Sekelompok pemuda yang nogkrong dimeja panjang sebela kiri. Mereka bercengkrama, kadang situasinya serius kadang mereka terbahak bahak.
Aku duduk seblah kanan sudut cafe bersama temanku yang bernama Hamjal. Kamu pasti tau orangnya.
Dari pembicaraan mereka aku mendengarnya, tentang nasib anak desa yang tak kunjug jadi PNS.
Kenapa seperti itu?, tanya sala satu dri mereka.

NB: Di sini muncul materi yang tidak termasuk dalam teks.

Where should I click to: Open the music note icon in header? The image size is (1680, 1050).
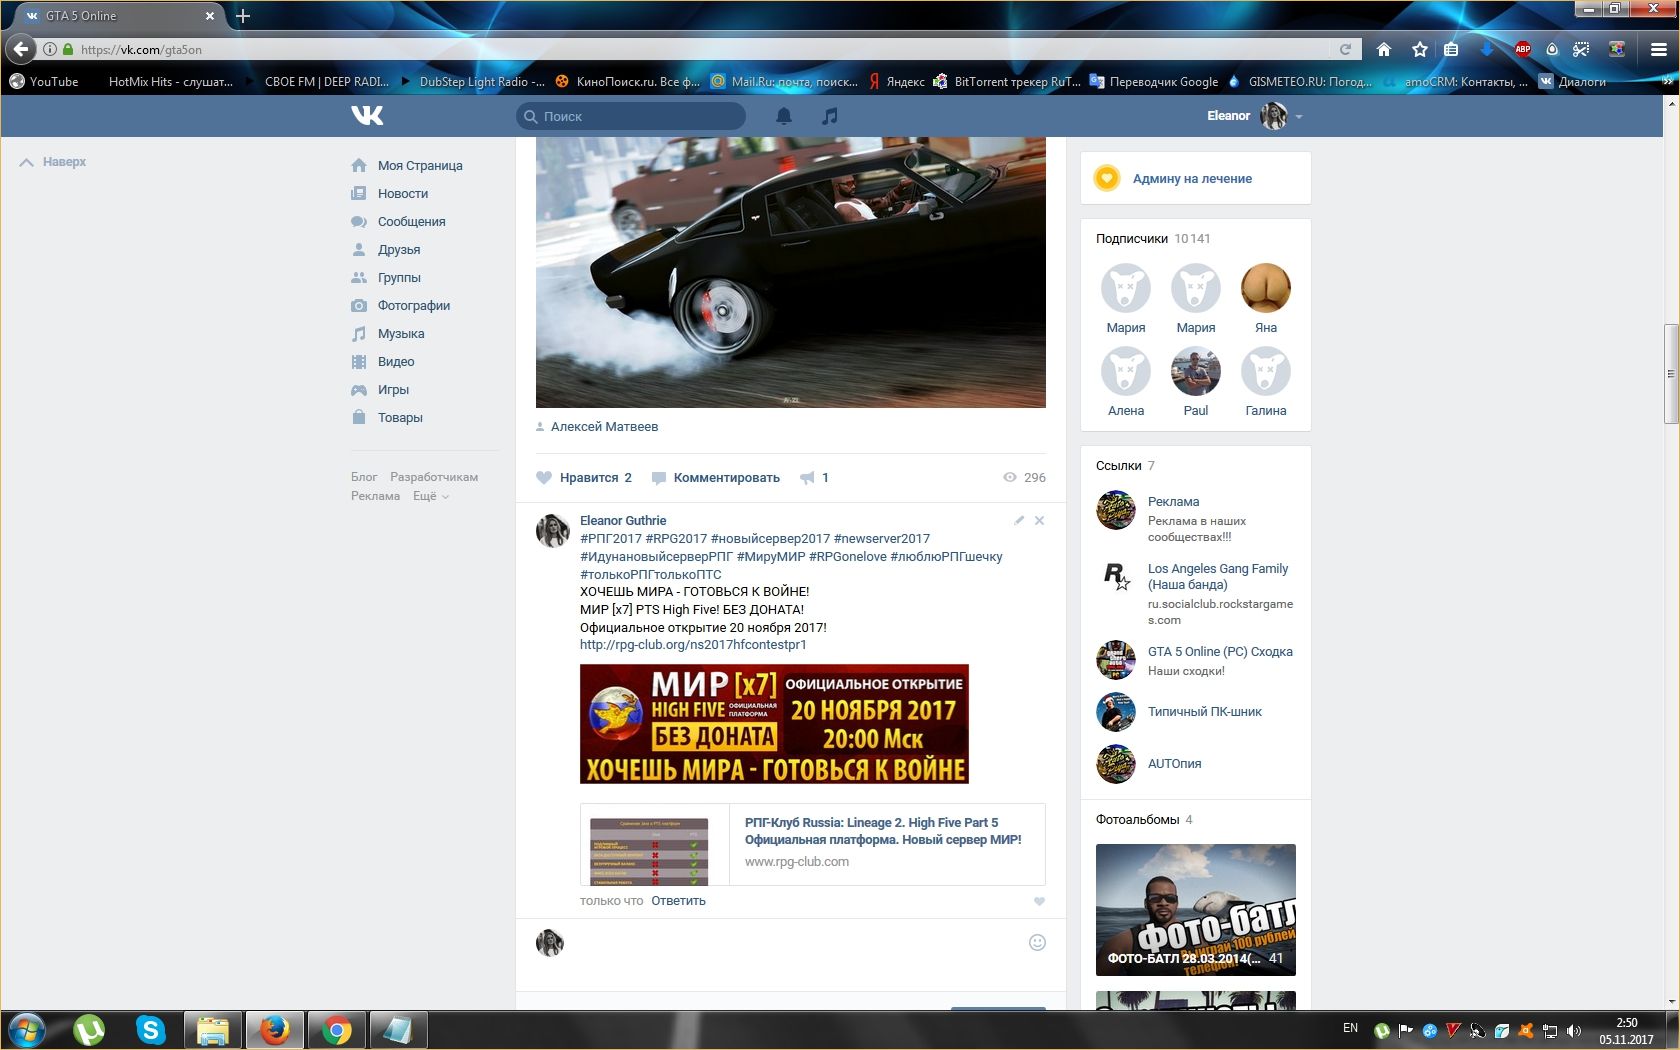tap(829, 116)
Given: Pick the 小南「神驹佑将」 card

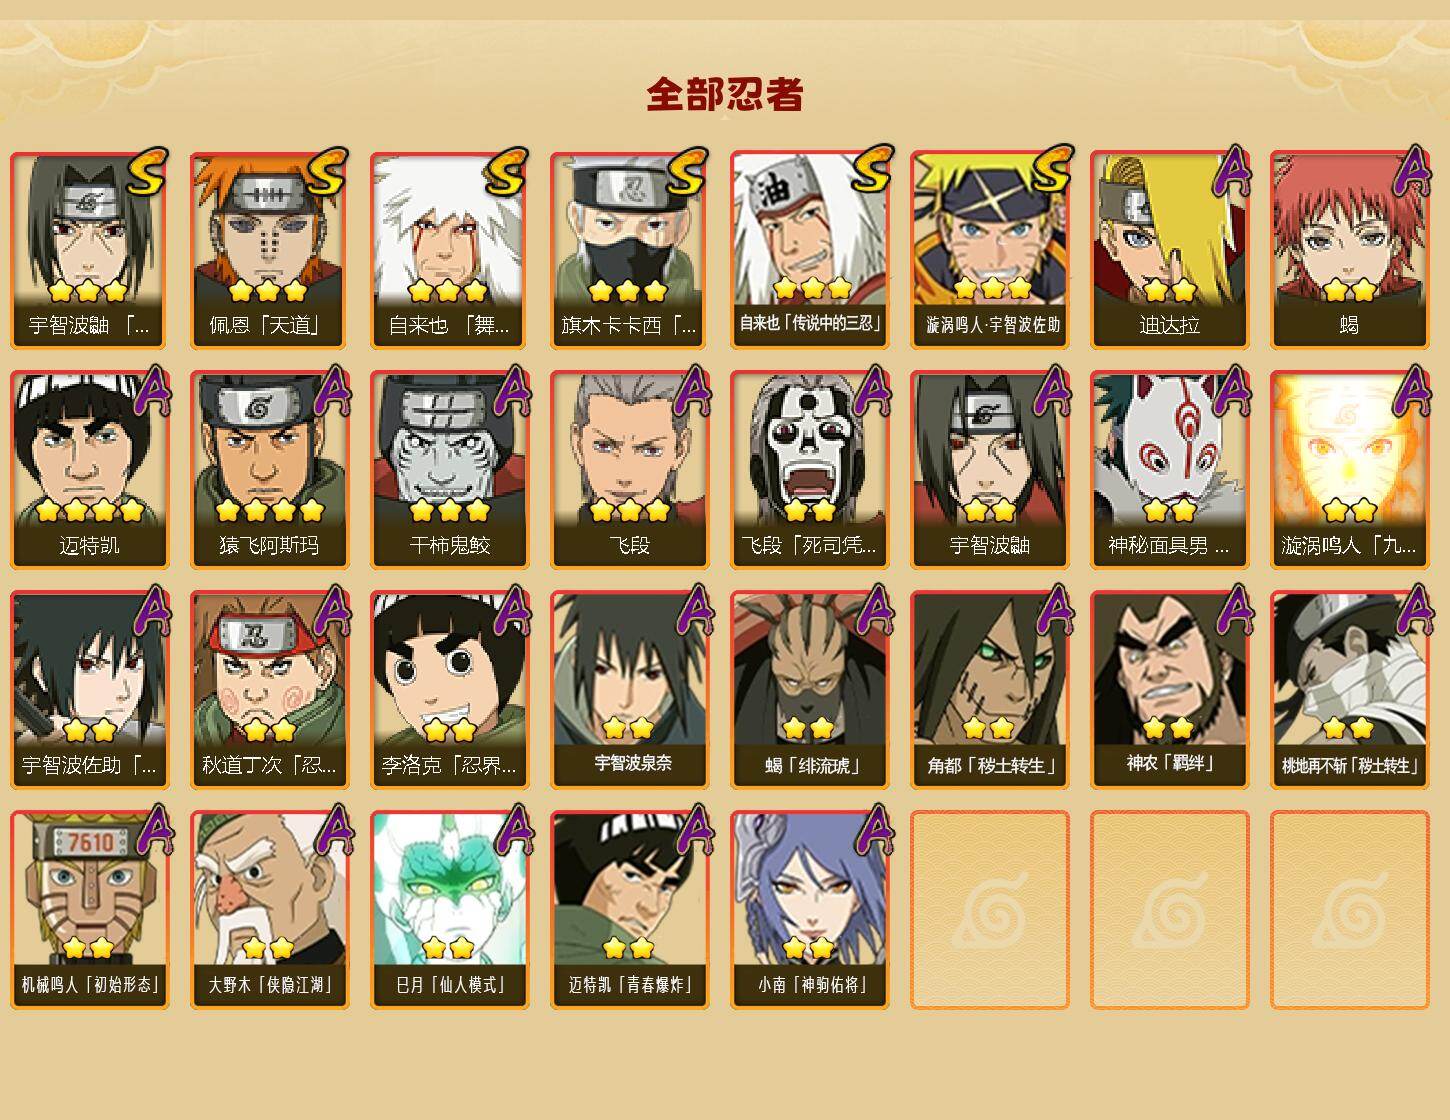Looking at the screenshot, I should coord(809,910).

Temannya berkata "Susai gitte lanjari pns siana, ka gitte inne mae sangin de'de' pabingkung na pa ambi' tanrrang. Jari manna tawwa an dattara pns tala lalusui tawwa. Injjo sianaka sampi ballaklu S2 mi pole na sangin tanrrang mami narekeng allo allo. Gurai na kamonjo, ka manggena pa ambi tanrrang tonjji najama. Jari kabattuanna mintong".
Disudut aku menahan tawa. Ada lagi yang menarik waktu sala satu temanya menambahkan.
"Susa mintongngi tawwa gitte mae ka tanre' doi' tta tawwa bela. Sompae nyia'ja tawwarria jari pns tapi bayarai tawwa 180 juta, na jamin lulus bede'."
Wah aku mulai tertarik mendengarkannya. Tapi tiba tiba lampu cafe padam, jadi pembicaraan terhenti.